Finley was diagnosed with colo-rectal cancer in 2010. In late 2012, he announced that it was terminal.
Last November, Finley opened up about dying in an excellent interview with iPolitics' Laura Stone.
"It’s not going to be pretty and I’m not looking forward to it. I don’t make any bones about that. Like a lot of people I’m not scared of dying, I’m more concerned about the process of dying," says Finley.
"And if I want to dig that hole for myself by thinking about that, then the process of dying will be even worse and longer. So look, whatever is going to happen is going to happen. I’ll deal with it when it happens.

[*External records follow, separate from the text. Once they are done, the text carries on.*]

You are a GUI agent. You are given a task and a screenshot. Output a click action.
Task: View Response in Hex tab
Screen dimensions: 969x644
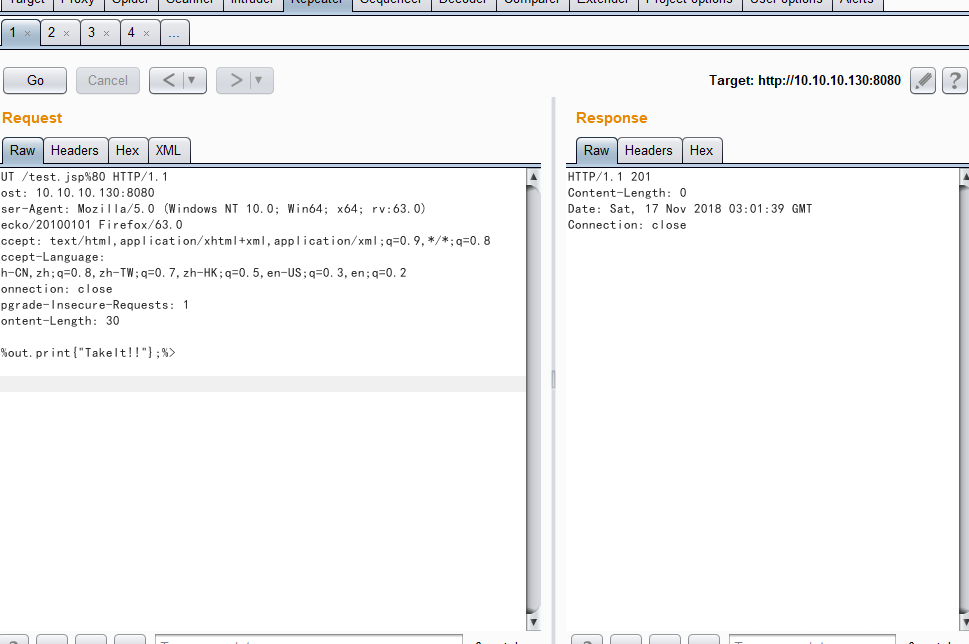point(701,151)
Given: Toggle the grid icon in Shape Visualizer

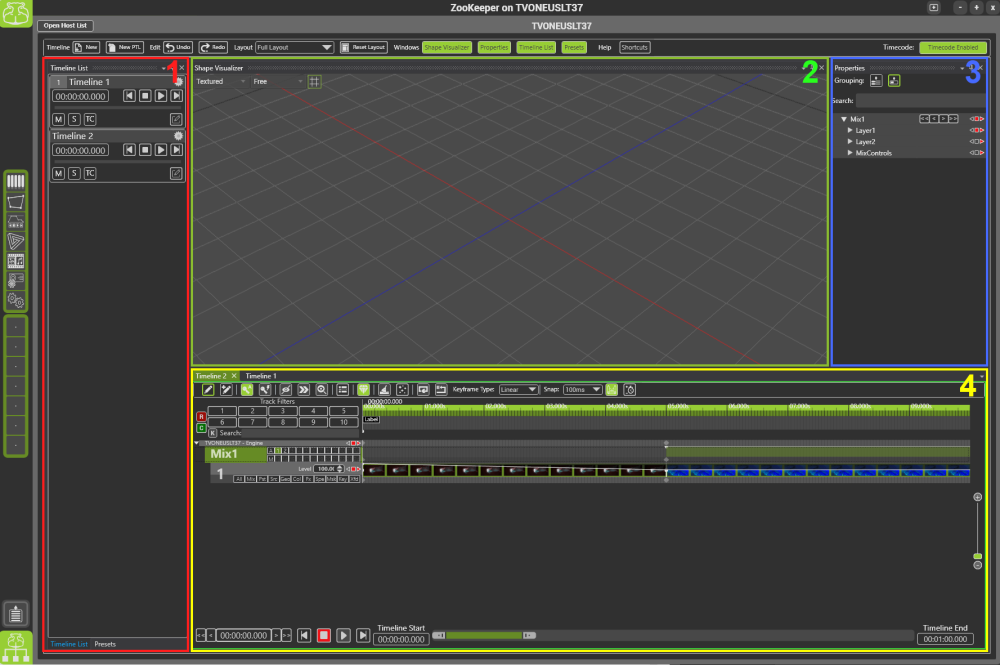Looking at the screenshot, I should [x=314, y=81].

"There’s really not much else to say. I’ve got a great family, my wife has been brilliant. Anyway…
"It’s just — wife and family. I’ll be fine."
In a statement released on Saturday, Prime Minister Harper said a great Canadian has been taken away from us before his time.
"It was with great sadness that Laureen and I learned of the death of Senator Doug Finley. Our Government has lost a trusted adviser and strategist. Canada has lost a fine public servant. I have lost a dear and valued friend," Harper said.
"When he learned he had cancer, Senator Finley faced this vicious opponent like the fighter he was. He continued to participate in Senate debates almost to the end, and shared information about his diagnosis and treatment with the public."
The Conservative Party released this statement:
After a courageous public battle with cancer, the Honourable Michael Douglas (Doug) Finley, died in Ottawa, Ontario, on May 11, 2013, age 66.
He was married to the Honourable Diane Finley for over 30 years. Born in Exeter, UK on July 25, 1946, his parents quickly moved him to Scotland to ensure that he was “raised properly.” Doug attended the universities of Strathclyde, Edinburgh and McGill. He emigrated to Canada in the late 1960s.
An avid soccer fan, particularly of Glasgow Celtic and Manchester United, he began his professional career at Rolls-Royce Canada in Montreal, where he quickly rose through the ranks to senior executive levels. He moved on to serve as President of Standard Aero, and Senior Vice President of AvCorp Industries. Later in his career, he worked as General Manager, and Chief Operating Officer of Fernlea Flowers in Southwestern Ontario.
In 2003, Doug Finley was appointed Director of Political Operations of the Canadian Alliance by Stephen Harper after running the Perth-Middlesex by-election campaign. After the merger of the two national parties, he became a driving force behind Stephen Harper’s successful leadership campaign.
In March 2004, Doug Finley was appointed Director of Political Operations of the newly-formed Conservative Party of Canada, and was the engineer behind the 2004 break-through in Ontario for the Conservative Party. He then successfully engineered and led the Conservative Party to victory through the 2006 and 2008 general elections as National Campaign Director.
In August 2009, Doug Finley was appointed to the Senate, representing Ontario South Coast. He chose the regional designation of Ontario South Coast to reflect his particular interest in the area of southwestern Ontario along the north shore of Lake Erie.
He was a member of numerous international boards and the recipient of many honours including Honourary Lifetime Member of the Ferry Command and the Queen’s Diamond Jubilee Medal.
He is survived by his wife Diane; his daughter Siobhan (George Desypris) of Montreal and three grandchildren, Willem, Erin and Emma; sister Maureen (Dave Todd) of Calgary; brother James (Shu-mei) of London and Singapore; his father-in-law and mother-in-law John and Muriel Dennis of Booth’s Harbour.